Task instructions:
Carry on the article below about the hanging of Ajmal Kasab, writing on from its last sentence.

Document extract:
A notable hanging took place last week. Ajmal Kasab, the butcher of Bombay, the only survivor of the group of ten attackers of 26/11, was hanged in Yerawada jail, with tight security and the utmost secrecy, after the due process of law had run its course. The nation woke on the morning of 21 st November to find the news of the hanging running across the ticker tape of the morning's news, just as they had seen the news of the attacks, and the never to be forgotten image of Kasab, swaggering with an automatic gun, dealing out death in all directions at Chattrapati Shivaji Terminus, in 2008. Both the Home Minister of Maharashtra, R.R. Patil and the Home Minister of India, Sushil Kumar Shinde, soon came on TV to confirm the news, each emphasising that the judicial process had been carried out to its last step.

Supplied material:

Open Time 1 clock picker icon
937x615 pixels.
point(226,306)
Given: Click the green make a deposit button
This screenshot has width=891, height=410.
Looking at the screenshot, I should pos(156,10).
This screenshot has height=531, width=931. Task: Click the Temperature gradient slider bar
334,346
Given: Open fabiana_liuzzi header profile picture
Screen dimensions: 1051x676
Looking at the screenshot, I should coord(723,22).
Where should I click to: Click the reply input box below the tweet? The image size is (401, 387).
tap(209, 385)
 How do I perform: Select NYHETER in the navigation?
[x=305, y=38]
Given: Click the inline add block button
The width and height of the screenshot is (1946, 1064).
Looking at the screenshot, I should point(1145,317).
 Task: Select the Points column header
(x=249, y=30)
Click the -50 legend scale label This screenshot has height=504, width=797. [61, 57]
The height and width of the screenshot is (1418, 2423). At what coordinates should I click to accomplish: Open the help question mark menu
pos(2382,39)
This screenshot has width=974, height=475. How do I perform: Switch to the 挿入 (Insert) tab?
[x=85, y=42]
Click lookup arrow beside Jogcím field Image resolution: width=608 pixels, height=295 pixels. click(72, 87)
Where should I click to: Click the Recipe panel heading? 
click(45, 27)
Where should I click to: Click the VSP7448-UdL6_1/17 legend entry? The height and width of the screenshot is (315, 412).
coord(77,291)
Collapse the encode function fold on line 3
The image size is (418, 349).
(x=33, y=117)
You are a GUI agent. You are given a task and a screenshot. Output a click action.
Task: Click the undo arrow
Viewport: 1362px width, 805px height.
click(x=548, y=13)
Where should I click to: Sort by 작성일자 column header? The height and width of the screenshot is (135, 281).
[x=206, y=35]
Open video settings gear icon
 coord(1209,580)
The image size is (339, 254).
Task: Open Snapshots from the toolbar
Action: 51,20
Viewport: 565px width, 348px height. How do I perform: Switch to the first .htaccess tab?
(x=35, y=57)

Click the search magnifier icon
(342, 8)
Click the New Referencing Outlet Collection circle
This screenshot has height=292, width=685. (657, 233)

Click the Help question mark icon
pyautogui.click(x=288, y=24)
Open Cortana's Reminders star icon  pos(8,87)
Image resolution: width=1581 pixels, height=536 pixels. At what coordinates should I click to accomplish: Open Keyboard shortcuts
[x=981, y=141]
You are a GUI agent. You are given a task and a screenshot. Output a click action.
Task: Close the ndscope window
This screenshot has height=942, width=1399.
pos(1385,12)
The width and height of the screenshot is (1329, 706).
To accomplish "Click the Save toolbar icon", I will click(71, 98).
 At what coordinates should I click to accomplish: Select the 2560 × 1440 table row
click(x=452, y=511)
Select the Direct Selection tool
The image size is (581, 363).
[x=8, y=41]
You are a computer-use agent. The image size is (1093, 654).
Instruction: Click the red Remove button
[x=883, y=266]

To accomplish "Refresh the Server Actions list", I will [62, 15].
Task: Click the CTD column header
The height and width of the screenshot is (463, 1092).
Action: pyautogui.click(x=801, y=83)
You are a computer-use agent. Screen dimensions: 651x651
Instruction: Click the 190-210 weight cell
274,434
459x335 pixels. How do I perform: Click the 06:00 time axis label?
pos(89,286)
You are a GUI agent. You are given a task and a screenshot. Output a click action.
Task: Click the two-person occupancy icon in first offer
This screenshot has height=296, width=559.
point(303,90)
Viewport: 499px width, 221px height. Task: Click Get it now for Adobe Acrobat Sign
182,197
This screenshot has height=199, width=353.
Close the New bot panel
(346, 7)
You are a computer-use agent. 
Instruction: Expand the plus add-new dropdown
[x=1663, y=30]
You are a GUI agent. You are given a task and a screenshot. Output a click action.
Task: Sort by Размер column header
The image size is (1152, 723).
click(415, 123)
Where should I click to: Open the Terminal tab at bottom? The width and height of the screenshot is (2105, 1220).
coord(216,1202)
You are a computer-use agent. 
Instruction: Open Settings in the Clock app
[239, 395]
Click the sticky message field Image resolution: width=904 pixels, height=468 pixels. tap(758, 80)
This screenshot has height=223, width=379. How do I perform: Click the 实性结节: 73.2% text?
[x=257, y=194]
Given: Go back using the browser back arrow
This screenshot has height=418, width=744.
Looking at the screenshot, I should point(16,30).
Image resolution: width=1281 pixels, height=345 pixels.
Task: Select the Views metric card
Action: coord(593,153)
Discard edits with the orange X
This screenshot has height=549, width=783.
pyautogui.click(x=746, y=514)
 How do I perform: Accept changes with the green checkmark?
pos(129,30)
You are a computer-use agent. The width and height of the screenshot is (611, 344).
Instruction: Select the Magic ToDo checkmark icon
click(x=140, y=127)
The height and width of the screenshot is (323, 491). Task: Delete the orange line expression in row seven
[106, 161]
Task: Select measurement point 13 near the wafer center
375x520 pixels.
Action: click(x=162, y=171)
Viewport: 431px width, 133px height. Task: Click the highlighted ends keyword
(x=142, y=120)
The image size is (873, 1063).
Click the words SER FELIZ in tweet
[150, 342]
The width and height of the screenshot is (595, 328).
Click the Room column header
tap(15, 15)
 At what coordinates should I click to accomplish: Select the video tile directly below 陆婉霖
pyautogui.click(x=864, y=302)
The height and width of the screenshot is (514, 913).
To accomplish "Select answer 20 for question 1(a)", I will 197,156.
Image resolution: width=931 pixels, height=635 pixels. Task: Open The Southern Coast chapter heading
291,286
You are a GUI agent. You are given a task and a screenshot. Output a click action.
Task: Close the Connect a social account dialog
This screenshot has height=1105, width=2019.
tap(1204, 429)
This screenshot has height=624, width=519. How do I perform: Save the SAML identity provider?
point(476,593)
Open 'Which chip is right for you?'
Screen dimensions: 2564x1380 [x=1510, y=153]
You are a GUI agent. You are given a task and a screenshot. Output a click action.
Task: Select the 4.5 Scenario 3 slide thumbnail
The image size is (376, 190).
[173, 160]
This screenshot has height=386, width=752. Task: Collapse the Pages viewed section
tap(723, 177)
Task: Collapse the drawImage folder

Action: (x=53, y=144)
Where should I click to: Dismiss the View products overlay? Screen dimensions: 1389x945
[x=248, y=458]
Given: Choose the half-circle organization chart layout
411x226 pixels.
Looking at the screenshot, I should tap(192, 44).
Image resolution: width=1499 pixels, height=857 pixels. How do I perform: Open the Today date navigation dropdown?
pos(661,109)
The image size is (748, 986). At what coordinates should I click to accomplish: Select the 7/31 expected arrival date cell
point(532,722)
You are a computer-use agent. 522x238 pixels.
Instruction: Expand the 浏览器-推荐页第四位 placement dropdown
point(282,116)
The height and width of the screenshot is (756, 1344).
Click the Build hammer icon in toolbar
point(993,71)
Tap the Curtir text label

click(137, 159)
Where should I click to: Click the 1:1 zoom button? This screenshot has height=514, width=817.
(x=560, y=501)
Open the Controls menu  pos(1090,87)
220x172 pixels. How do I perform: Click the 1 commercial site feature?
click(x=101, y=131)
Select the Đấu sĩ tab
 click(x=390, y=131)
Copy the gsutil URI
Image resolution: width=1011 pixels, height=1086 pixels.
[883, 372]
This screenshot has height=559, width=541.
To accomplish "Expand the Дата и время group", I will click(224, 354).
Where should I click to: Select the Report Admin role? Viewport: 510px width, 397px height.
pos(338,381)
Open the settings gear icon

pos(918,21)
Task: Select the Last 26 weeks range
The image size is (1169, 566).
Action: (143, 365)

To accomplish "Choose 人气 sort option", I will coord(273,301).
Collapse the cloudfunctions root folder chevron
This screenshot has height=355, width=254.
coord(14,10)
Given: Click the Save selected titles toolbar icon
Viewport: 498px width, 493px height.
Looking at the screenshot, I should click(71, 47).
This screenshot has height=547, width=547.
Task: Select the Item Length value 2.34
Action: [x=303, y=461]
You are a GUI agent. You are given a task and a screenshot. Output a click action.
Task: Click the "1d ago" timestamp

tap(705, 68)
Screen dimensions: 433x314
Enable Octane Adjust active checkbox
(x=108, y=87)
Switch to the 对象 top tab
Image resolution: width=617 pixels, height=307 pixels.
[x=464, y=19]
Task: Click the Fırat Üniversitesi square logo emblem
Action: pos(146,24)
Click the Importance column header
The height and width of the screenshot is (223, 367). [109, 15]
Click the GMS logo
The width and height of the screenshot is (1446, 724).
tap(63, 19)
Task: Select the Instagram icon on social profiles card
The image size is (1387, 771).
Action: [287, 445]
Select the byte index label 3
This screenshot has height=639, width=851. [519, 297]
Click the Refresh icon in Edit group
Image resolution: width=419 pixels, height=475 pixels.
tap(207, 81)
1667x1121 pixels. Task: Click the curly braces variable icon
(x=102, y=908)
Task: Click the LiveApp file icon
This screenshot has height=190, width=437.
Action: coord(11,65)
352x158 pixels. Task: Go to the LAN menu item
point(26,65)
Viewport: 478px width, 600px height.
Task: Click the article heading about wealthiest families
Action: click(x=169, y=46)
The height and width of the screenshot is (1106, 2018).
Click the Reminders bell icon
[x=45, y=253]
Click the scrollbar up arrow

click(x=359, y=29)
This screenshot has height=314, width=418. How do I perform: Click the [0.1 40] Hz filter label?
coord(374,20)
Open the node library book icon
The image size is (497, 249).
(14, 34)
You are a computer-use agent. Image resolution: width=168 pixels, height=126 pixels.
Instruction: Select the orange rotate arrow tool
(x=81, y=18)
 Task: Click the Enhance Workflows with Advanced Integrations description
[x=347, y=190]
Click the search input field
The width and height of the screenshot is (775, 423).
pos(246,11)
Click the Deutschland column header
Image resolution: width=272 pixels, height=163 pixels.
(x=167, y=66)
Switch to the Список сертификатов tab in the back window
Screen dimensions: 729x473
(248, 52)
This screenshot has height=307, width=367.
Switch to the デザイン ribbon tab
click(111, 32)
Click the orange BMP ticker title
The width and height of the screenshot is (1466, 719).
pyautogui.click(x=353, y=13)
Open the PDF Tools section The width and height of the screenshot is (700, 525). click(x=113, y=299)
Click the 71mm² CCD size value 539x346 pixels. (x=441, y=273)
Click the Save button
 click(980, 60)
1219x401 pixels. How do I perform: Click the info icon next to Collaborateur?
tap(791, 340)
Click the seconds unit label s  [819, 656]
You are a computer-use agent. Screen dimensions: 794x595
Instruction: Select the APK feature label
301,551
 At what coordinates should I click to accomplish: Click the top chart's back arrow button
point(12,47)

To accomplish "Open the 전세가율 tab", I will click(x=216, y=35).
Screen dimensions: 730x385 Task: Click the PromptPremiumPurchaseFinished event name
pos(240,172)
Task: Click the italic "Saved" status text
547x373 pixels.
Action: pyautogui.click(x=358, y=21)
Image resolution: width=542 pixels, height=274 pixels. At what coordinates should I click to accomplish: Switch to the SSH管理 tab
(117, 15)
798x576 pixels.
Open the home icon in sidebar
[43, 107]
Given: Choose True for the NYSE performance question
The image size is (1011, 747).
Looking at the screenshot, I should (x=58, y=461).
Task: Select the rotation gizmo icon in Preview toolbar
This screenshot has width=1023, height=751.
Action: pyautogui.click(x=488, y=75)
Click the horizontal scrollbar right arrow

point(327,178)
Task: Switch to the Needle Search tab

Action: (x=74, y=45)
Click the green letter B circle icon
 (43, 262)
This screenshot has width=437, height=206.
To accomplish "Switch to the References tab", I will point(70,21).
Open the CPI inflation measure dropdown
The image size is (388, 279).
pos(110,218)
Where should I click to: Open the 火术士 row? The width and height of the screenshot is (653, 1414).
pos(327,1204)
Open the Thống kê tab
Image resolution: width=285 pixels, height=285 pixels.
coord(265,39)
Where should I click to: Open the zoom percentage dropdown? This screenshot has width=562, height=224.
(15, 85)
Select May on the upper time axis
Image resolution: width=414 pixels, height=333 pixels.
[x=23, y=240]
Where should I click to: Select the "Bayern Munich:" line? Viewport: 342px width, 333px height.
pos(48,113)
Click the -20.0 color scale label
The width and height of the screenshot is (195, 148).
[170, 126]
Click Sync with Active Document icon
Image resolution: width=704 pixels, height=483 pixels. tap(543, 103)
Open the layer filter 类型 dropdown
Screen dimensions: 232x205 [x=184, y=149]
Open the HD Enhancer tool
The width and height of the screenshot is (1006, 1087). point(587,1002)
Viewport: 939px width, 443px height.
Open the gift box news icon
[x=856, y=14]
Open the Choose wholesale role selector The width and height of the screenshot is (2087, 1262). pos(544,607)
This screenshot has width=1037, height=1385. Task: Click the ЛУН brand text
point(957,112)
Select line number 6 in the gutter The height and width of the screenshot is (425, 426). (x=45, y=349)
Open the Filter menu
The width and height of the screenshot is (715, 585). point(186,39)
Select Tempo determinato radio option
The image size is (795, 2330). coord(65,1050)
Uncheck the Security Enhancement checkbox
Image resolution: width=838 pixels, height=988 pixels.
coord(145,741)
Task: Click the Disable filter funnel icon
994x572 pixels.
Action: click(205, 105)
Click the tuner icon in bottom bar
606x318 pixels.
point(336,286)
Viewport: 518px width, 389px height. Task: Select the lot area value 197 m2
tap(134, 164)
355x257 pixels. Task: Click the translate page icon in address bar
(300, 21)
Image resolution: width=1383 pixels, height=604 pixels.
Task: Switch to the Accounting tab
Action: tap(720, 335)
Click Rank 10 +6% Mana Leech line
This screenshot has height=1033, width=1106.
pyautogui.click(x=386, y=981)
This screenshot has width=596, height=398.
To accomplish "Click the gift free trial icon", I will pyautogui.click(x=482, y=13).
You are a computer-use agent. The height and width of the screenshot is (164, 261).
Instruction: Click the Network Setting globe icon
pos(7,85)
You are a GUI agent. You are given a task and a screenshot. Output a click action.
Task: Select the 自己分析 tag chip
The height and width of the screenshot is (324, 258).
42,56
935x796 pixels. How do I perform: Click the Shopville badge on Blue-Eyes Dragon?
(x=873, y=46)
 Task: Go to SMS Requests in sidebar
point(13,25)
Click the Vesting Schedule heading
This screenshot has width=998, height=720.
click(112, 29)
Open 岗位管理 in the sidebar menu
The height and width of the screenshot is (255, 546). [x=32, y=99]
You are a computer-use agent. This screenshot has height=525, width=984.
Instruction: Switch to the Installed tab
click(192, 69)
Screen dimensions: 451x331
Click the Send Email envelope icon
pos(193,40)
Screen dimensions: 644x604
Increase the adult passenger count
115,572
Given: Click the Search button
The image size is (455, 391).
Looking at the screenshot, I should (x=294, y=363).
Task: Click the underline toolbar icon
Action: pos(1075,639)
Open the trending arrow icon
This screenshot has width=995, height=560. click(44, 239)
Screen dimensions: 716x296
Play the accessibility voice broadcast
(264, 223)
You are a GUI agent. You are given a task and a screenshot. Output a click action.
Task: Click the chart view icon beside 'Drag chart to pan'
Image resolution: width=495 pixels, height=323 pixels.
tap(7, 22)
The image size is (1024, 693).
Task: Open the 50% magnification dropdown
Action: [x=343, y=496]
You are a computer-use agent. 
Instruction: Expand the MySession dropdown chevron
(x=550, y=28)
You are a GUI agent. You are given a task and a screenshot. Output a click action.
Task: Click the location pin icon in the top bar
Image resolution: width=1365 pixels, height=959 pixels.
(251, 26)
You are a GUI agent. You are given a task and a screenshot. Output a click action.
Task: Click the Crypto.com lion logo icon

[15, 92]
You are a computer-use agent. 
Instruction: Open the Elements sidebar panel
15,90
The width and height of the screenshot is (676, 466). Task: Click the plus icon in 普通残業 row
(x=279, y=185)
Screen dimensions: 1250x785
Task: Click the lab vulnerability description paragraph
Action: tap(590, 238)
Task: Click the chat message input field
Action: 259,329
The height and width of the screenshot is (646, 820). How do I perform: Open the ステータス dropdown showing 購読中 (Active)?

Task response:
The execution provoked mixed reactions, from the public, as well as the near and dear ones of the victims. There were those who experienced closure, and those, notably the father of the NSG commando Sandeep Unnikrishnan, who died in action in countering this operation, who said no one's death can be rejoiced over even if it was a legal necessity. It was universally agreed that Kasab, agent of death as he was, was only a puppet, and his deadly puppet masters, the real perpetrators of terror, remained at large, and outside the reach of justice. However, it could be said that justice had been done, even if in small and partial measure. It is interesting to remember, that George Orwell, the writer of the original As I Please, had written a piece with an identical title, a hanging. We wonder what his take would have been, on the case at hand. His customary clarity of thought might have yielded useful insight on the moral morass of the efficacy of capital punishment, even for a case like this. Meanwhile the debate goes on from the newspapers to the tea stalls.
This Monday, it will be four years from those three days of horror, that left 164 people dead, and a city shattered, but proud of the quiet heroism of its ordinary citizens. In their memory,
"And some there be, which have no memorial; who are perished, as though they had never been".
We won't forget.
This blog post is by Neelima Gupte and Sumathi Rao.
For an earlier post by Rahul Basu on the Mumbai attacks see this link.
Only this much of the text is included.